Frank’s face flushes and he takes a sip of his water, maybe to hide his face. _Cute._

“Anyway,” Frank says, “if he can keep it together for another year and get his PI license while I graduate, we’ll be well on our way to opening our own agency. And then I’ll be back to making sure he doesn’t fall off of anything too steep. So it’ll be fine.”

“You’re gonna open up your own agency? That’s really cool.”

Frank’s face lights up and he sits up straighter in his chair, almost leaning in with excitement. “I know, won’t it be great? Working for ATAC was fine when we were still in high school, since they did most of the business side of things while we just solved mysteries, but once I’m done with school and Joe can quit, we’ll both have enough time for all of it, and we’ll be able to make a name for ourselves. It’s going to be so incredible.”

Ned kind of wants to cry because of how precious Frank is being. He thinks he can actually see a twinkle in his big green eyes. This is so unfair.

They continue to talk about Frank and Joe’s future detective agency until their food arrives and there’s a lull in the conversation as they both begin to eat.

“Wow, this is actually really good,” Frank comments. “I’ll have to come here again before I leave.”

“How much longer do you think you’ll be in town?” Ned asks, hoping he achieves some level of casualness in his tone despite how nervous he is about the answer. He can’t decide if he wants Frank to leave sooner so that Ned can force himself to move on faster, or if he wants to prolong his suffering and have him stay forever so he never has to stop seeing Frank’s pretty face.

“I’m not sure, honestly. We’re here because, well, I’m sure you already know that, so—”

“No, actually,” Ned cuts in before he continues. “No one ever explained that to me.”

Frank makes a face. “Seriously? I thought Joe was texting you during the entire car ride from the airport.”

“He was, but he was telling me about how much he likes O’Hare. He had a lot to say about the light tunnel.”

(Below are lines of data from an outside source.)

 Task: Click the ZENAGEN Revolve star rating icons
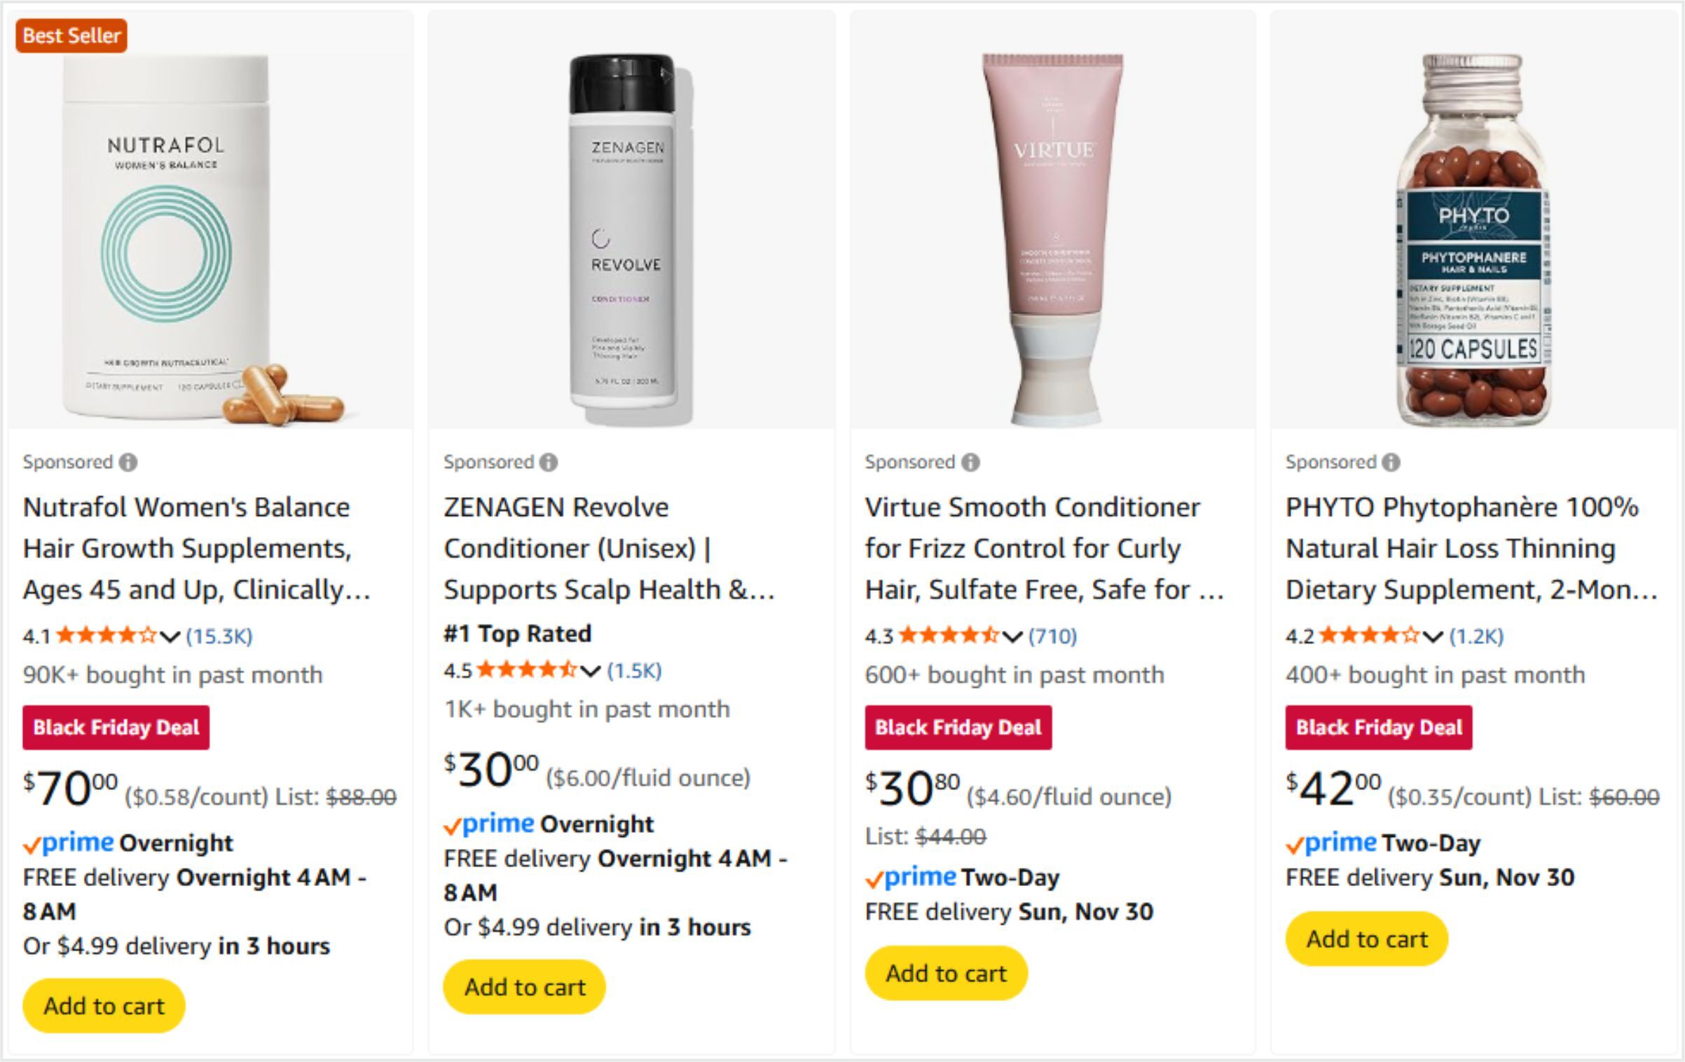tap(527, 670)
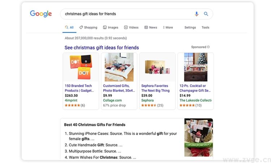The image size is (271, 163).
Task: Click the gift basket snippet image
Action: (x=198, y=137)
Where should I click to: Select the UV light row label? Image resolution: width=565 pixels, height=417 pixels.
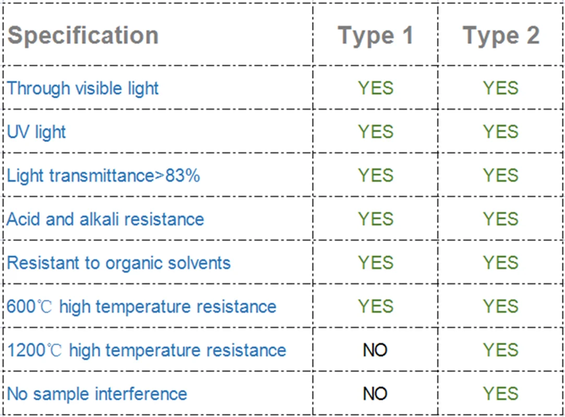point(37,132)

Frank rolls his eyes. “Figures. Well, we’re here because during the summer, I go back home, right? But my parents decided to renovate the entire house, so they’re staying with my Aunt Gertrude. Technically she has enough space for Joe and I to stay there too, but I would really rather not do that, so we decided to fly out here and spend the summer in River Heights, especially since The Network agreed to pay for our hotel if Joe agreed to do that surveillance stuff you heard about a while ago. So we might be here until my classes start, or we might head back New York a few weeks early and stay with one of our friends in Bayport. But we just don’t know yet, so.”

“Oh. Okay.”

“Yeah.”

There’s a moment of increasingly awkward silence, during which Ned starts scraping at the scraps left on his plate so that his hands will have something to do. The scraping turns into tapping his fork against the plate, then against his other silverware, then both, and then his glass of water too. Frank starts giggling—this twenty-one year old boy starts _giggling_ —and it’s the sweetest thing Ned has ever heard, god help him. Ned’s little drum solo slows, and he looks up at Frank sheepishly, who is smiling so warmly Ned thinks he might melt.

“I didn’t know you had an affinity for the drums,” Frank says. “That was quite a beat you had going.”

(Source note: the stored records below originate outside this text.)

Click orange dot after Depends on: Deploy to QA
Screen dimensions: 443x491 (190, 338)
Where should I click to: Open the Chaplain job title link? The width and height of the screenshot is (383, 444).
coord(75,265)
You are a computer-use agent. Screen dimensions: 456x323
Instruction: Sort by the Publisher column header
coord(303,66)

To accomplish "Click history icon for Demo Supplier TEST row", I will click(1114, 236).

“Yeah, didn’t you know I’m in a post-punk new wave 90’s emo-inspired SoundCloud band?”

This time Frank bursts out laughing, falls back in his chair with it. “You’re ridiculous,” he says, and Ned just beams at him.

When the check comes, Ned insists on paying for it, but Frank will only agree if he can take Ned to “that cookie store” and buy him a cookie. Ned finally relents when Frank reaches over and touches his arm, looks at him with those big eyes and says, “Come on, please?”

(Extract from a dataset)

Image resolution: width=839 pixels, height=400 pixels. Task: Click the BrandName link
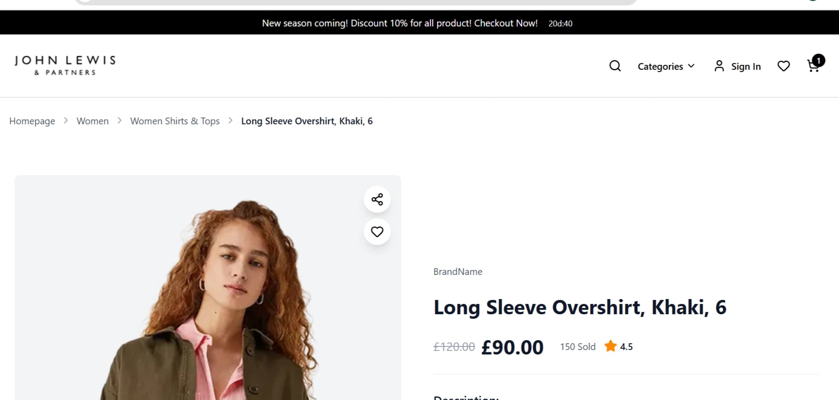458,271
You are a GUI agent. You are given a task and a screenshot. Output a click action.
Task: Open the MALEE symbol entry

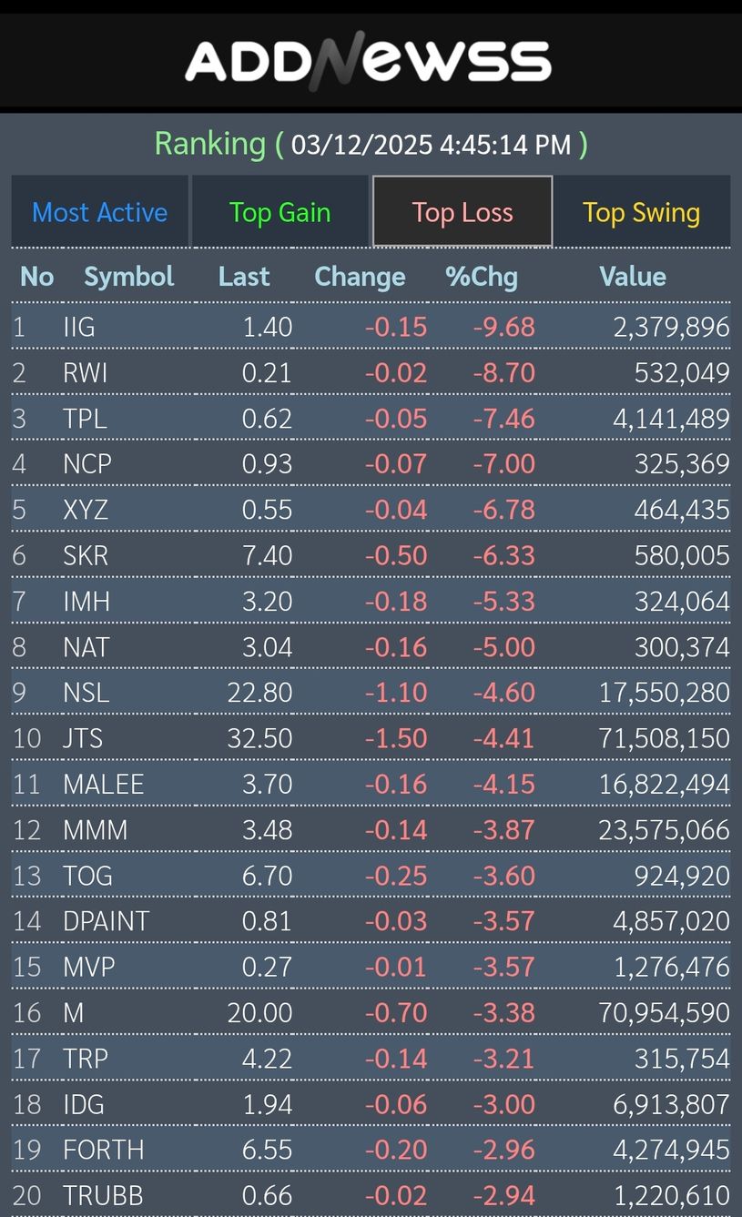103,784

Sugar ‘N Spice, also known as THE best cookie store in all of the Midwest according to Ned, is an eleven minute walk from the restaurant. Ned leads the way and forces himself to ignore how their hands bump together any time they pass someone on the sidewalk, forcing them closer together. It’s very hard, though, so in order to distract himself he starts telling Frank about how he knows a lot of useless information about dog breeds because at some point in time he decided that it was important information to know. Frank listens to his story with full attention, even though Ned is pretty sure he’s just rambling and can’t actually be that interesting.

Once he’s done, Frank says he knows what Ned means, which is confusing for a number of reasons, the first reason being that that was not intended to be a relatable story. Frank explains that he too researches random things sometimes, because he thinks it’s important to know a little bit about everything.

“So if you need to know anything about the Franco-Spanish War or the different kinds of wildflowers that grow in California, I’m your man,” he laughs.

And then before he knows it, they’re there. The store’s sign glows in the early evening twilight and Ned feels his steps start to bounce a little with excitement, not unlike a child who knows they’re about to be taken to a toy store. When they enter, it still smells like seven different kinds of freshly baked cookies even though it’s the end of the day, and honestly, this is probably what heaven smells like.

“Wow,” Frank says as he looks around. “You weren’t kidding. This place is serious about their cookies.”

“Yeah!” Ned says excitedly. “I haven’t come by here recently ‘cause I haven’t had a reason to,” which is a lie, actually. He would have come here every day after realizing his feelings, but he had all that chocolate cake to take its place, so he practiced self-restraint and stayed home. “I don’t even know what the special cookie of the month is.”

“Looks like it’s dark chocolate pistachio sea salt,” Frank says, pointing towards a chalkboard decorated elegantly with chalk marker. “Kind of a mouthful.”

Ned gasps for the second time that night. “Oh my god,” he breathes, “we have to get those.”

“Really?” Frank asks, turning towards him. “You already know? We haven’t even looked at the display case yet.”

“We don’t need to,” Ned says. “Those are the ones.”

Frank ends up looking in the display case anyway, and since Frank is paying, Ned follows him and peers over his shoulder. He orders two of the dark chocolate pistachio sea salt, two raspberry macarons, a jumbo chocolate chip cookie “to split” and two bottles of water. Ned feels bad for making him pay for such an excessive amount, but Frank seems happy so he doesn’t say anything.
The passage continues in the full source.